* [Records from a collection]:
▬▬▬

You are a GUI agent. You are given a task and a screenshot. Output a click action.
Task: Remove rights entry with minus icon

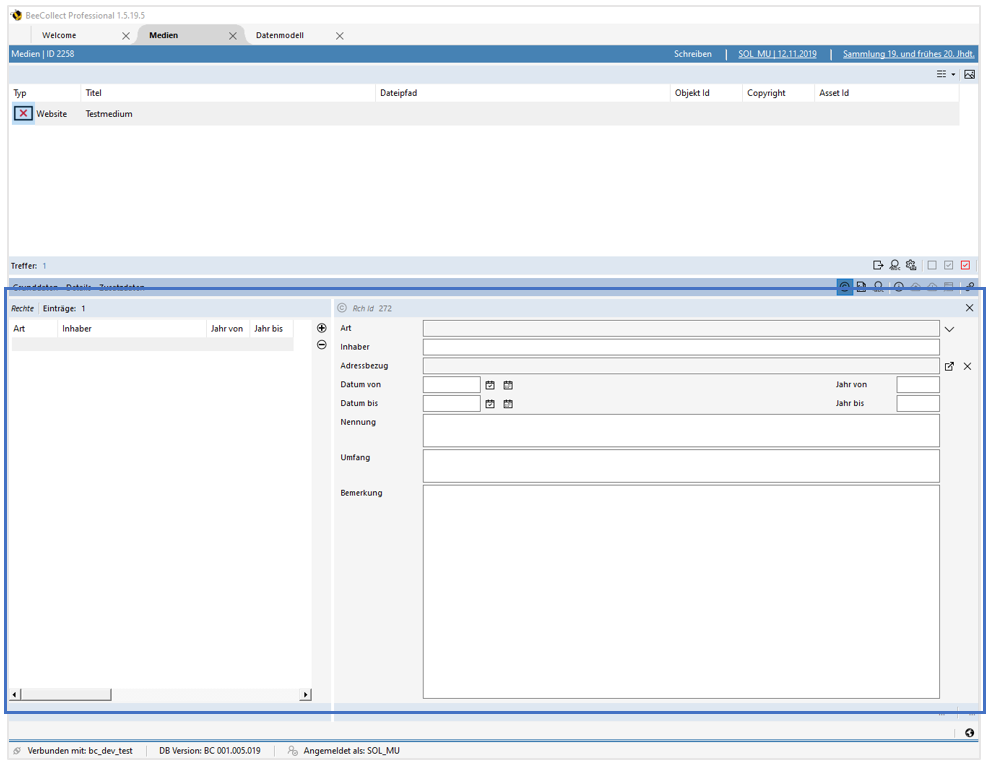(x=321, y=345)
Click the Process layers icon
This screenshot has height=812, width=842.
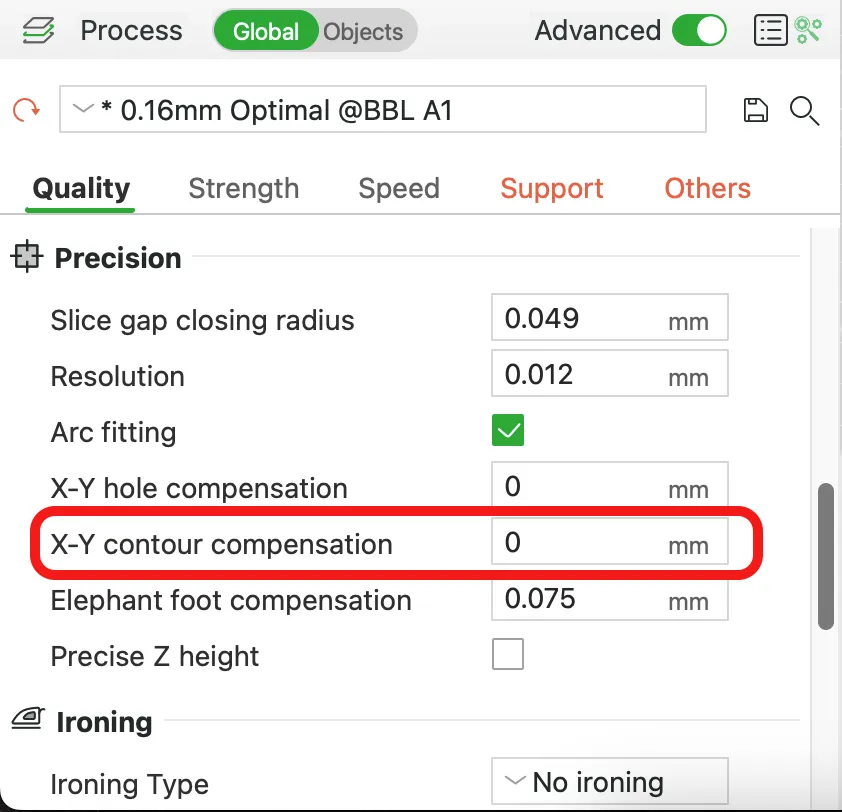point(38,31)
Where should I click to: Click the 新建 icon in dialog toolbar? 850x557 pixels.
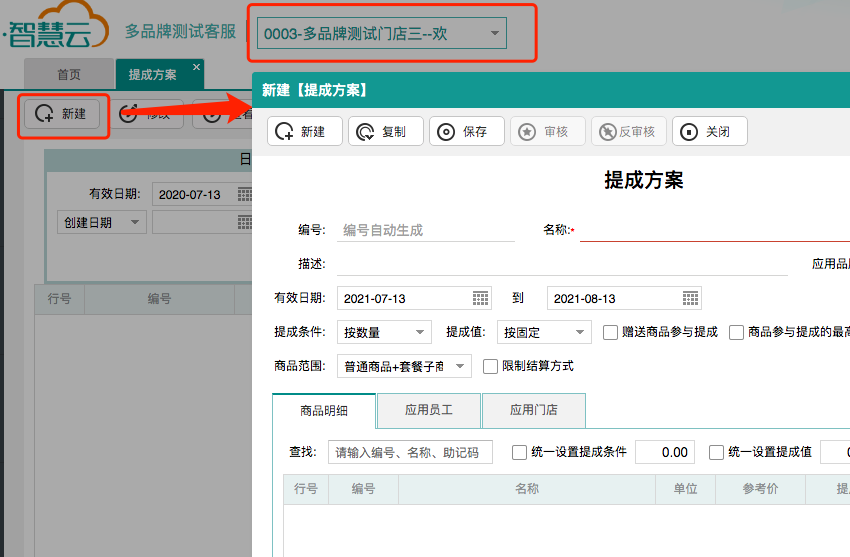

▬▬▬

* [DIRECTIONS FOR THIS TASK]:
Recast every line of the records above as a JSON list of strings, one string per line. Skip blank lines and leave the pictures out.

* [ANSWER IN FULL]:
[
  "You are a GUI agent. You are given a task and a screenshot. Output a click action.",
  "Task: Remove rights entry with minus icon",
  "(x=321, y=345)",
  "Click the Process layers icon",
  "This screenshot has height=812, width=842.",
  "point(38,31)",
  "Where should I click to: Click the 新建 icon in dialog toolbar? 850x557 pixels."
]